O primeiro amor a se despedir de mim foi o do Gustavo. Eu tinha 13 anos – os amores infantis não contam nessa lista de despedidas. Ele disse que me achava legal, mas me “amava só como amiga“. Aquelas desculpinhas difíceis de digerir, que a gente fica ruminando por um bom tempo, repetindo as palavras “amiga, amiga, amiga”.

No ano seguinte, foi a vez do amor do Rogério. Aproveitamos um tempo legal, andar de mãos dadas (escondidos) no colégio, burlar as regras, fugir de inspetores. Até que, em um intervalo, ele veio com a suposição: “Você quer algo sério e não estou pronto pra isso“. E lá se foi no meio dos tantos meninos do segundo ano. Nunca mais o vi pelo pátio.

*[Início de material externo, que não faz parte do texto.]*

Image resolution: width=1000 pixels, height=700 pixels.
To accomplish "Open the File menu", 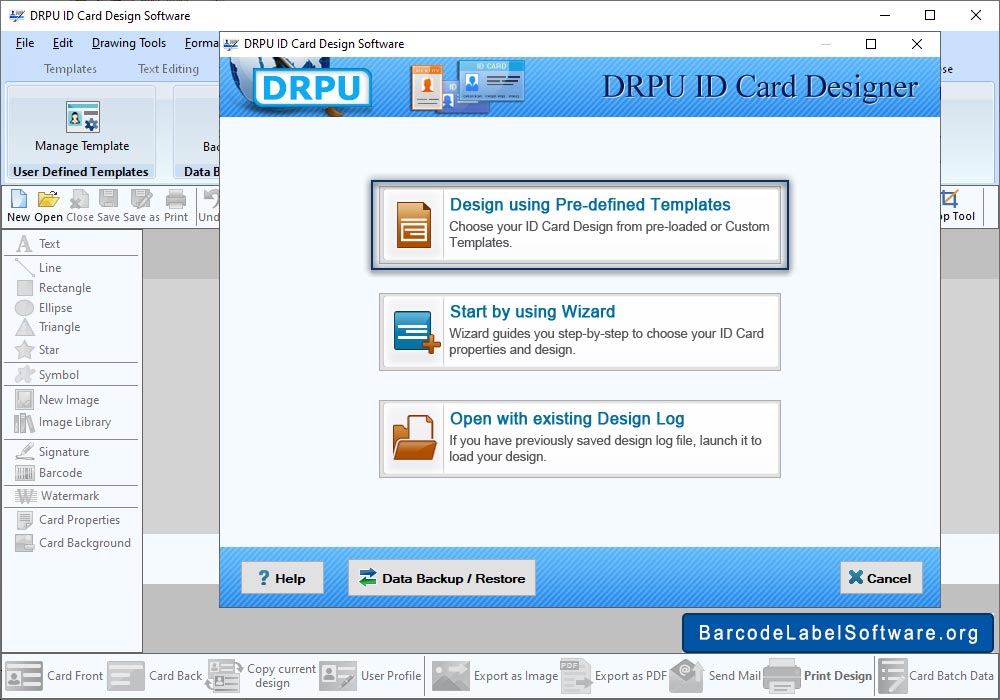I will [x=25, y=43].
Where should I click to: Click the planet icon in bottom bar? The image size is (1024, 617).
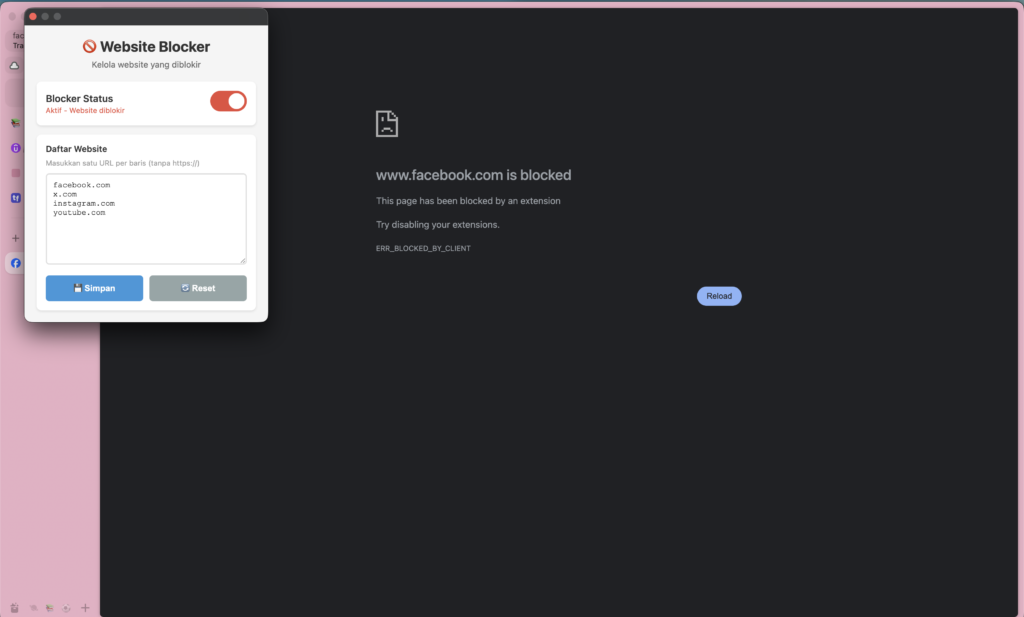[x=33, y=608]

O terceiro amor foi sério e com duas despedidas. A primeira delas, depois de alguns anos juntos, o Marcelo disse: “Eu fiquei com outra garota”. Meu coração partiu em dor e ódio. Voltamos um mês depois, mas eu ainda não havia aceitado bem a situação. As palavras começaram a se misturar na minha cabeça: “amiga, fiquei com outra, amiga, amiga, outra“. Resolvi que era a primeira vez de me despedir, sem voltar atrás dessa vez.

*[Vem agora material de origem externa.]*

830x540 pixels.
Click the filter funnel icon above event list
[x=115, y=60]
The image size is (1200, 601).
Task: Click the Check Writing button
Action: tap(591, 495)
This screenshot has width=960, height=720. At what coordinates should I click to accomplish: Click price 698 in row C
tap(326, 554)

A despedida seguinte foi a mais dolorida, com certeza. Novamente, por iniciativa minha… Às vezes me pergunto se tomei a decisão certa, porque não sinto totalmente a sensação de “caso encerrado” como nas outras vezes. E, mesmo sem ter mais contato, acho que o Felipe pensa o mesmo. Talvez alguns “adeus” não deixem essa estranheza de “nunca mais vamos nos ver”. Algo meio Rachel e Ross ou Ted e Robin..

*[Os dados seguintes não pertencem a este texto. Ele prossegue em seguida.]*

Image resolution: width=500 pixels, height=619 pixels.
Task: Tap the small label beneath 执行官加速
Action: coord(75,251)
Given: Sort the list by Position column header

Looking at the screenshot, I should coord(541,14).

Mas aí veio você que, seguindo o sentido contrário dos outros, me diz “Oi, amor” todos os dias. E, quando chega a hora de ir embora, logo complementa: “Não é adeus, é só até logo. Até amanhã. Até eu dormir, porque vou te encontrar nos sonhos“.

Você é o amor que não se despede. É aquele que diz que vai ficar – e fica.